Now he is chief executive and founder of Korean e-commerce site Coupang. Kim (pictured) started Coupang in 2010 as a kind of daily deals e-commerce site, before Groupon hit it big in the U.S. Now the company has seen torrid growth and has a revenue run-rate of $600 million in revenues.
Coupang has expanded beyond deals to physical e-commerce and is now the fifth-most-visited e-commerce site in South Korea. But in a presentation at Altos Ventures’ conference in Half Moon Bay, Calif., Kim said that is a big deal because of the unique characteristics of Korea as a market.
He noted that the country is very dense, with 50 million people living in the habitable areas of Korea that are about the size of Massachusetts. About 75 percent of Koreans live in an urban area with more than 500,000 people in the city. That means that making deliveries to people is cheap and easy. The country also has 95 percent broadband penetration, and its e-commerce market is the sixth-largest in the world, forecast to grow from $24 billion in 2011 to $45 billion in 2015.
Korea is also pretty allergic to outside tech companies.

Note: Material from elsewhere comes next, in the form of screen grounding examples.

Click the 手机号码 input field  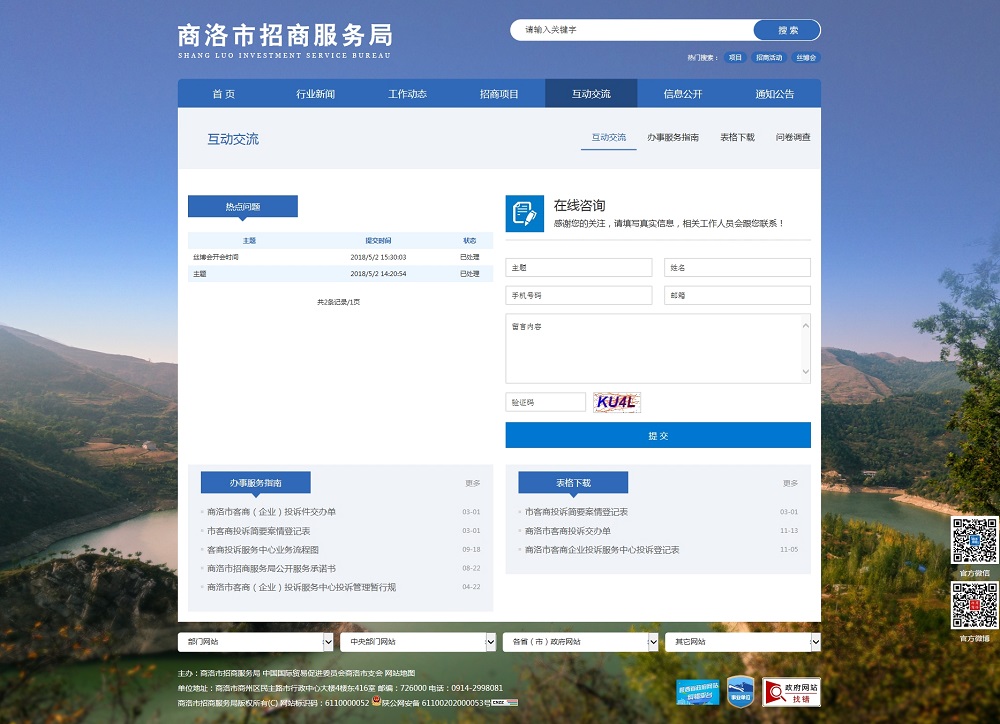[578, 296]
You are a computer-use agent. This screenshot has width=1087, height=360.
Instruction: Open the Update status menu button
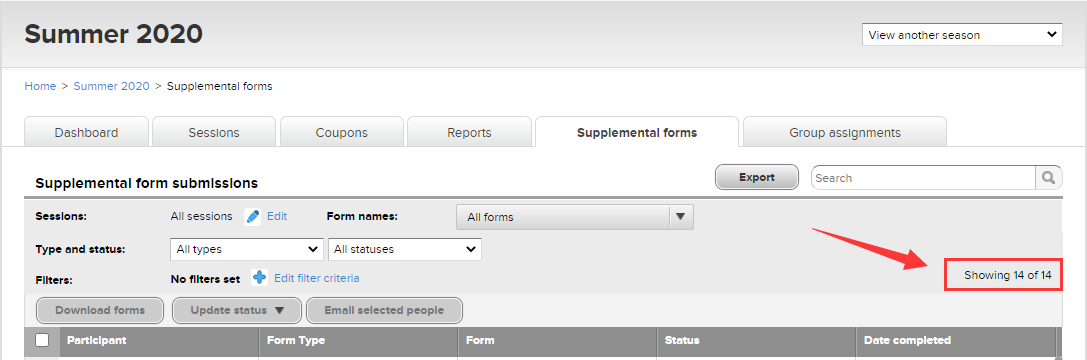(x=237, y=310)
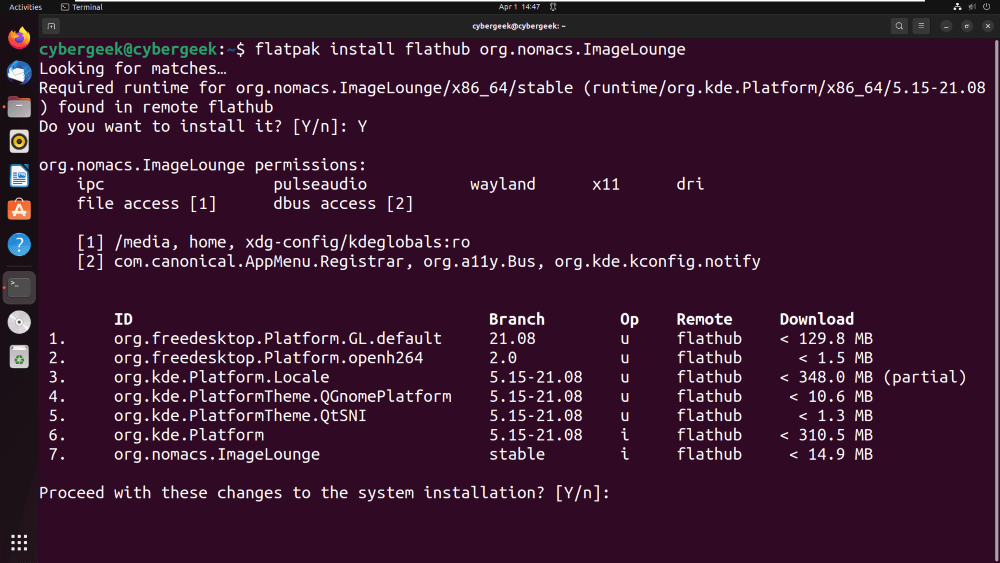Maximize the terminal window
The width and height of the screenshot is (1000, 563).
coord(966,26)
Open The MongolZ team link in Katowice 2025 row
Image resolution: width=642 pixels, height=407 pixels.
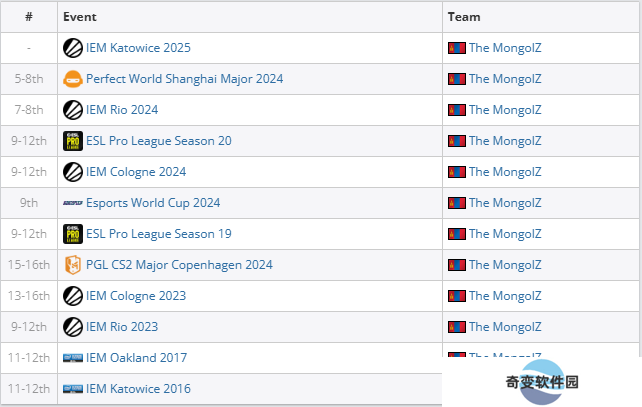505,48
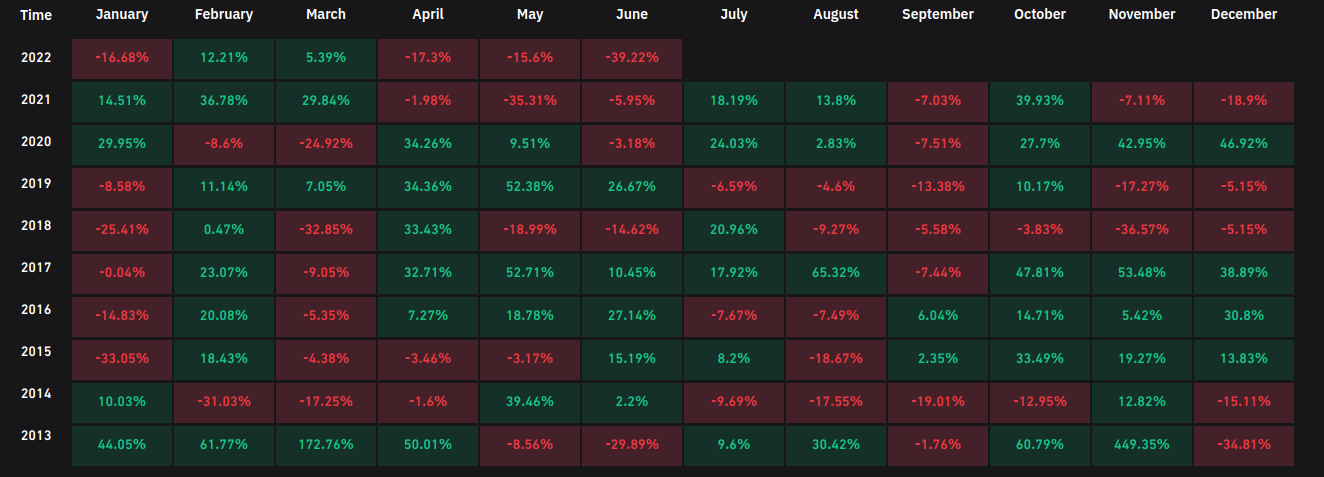The image size is (1324, 477).
Task: Select the November 2013 cell showing 449.35%
Action: click(x=1141, y=445)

Groupon has spent tens of millions of dollars in the market but is about a fifth the size of Coupang in terms of revenues, Kim said. Google has just a few percent of the search market.
“It’s like the Greece of Asia,” Kim said. “You can’t invade it from the outside.”
Altos Ventures invested in Coupang in August 2010, when the company had about $100,000 in revenues. Now it has 12 million subscribers, 732 employees, and 25,000 merchants selling goods on its marketplace. Besides Altos, investors include Maverick Capital and other seed investors.
“That’s a testament to the growth in the Korean market and how the social commerce space is hot,” Kim said. “We’ve done this by taking the best practices of the East and West.”
About 80 percent of the company’s business is the delivery of physical goods ordered via e-commerce sites. Most of the revenue is generated by people who visit the site every day. So take that, Harvard Business School.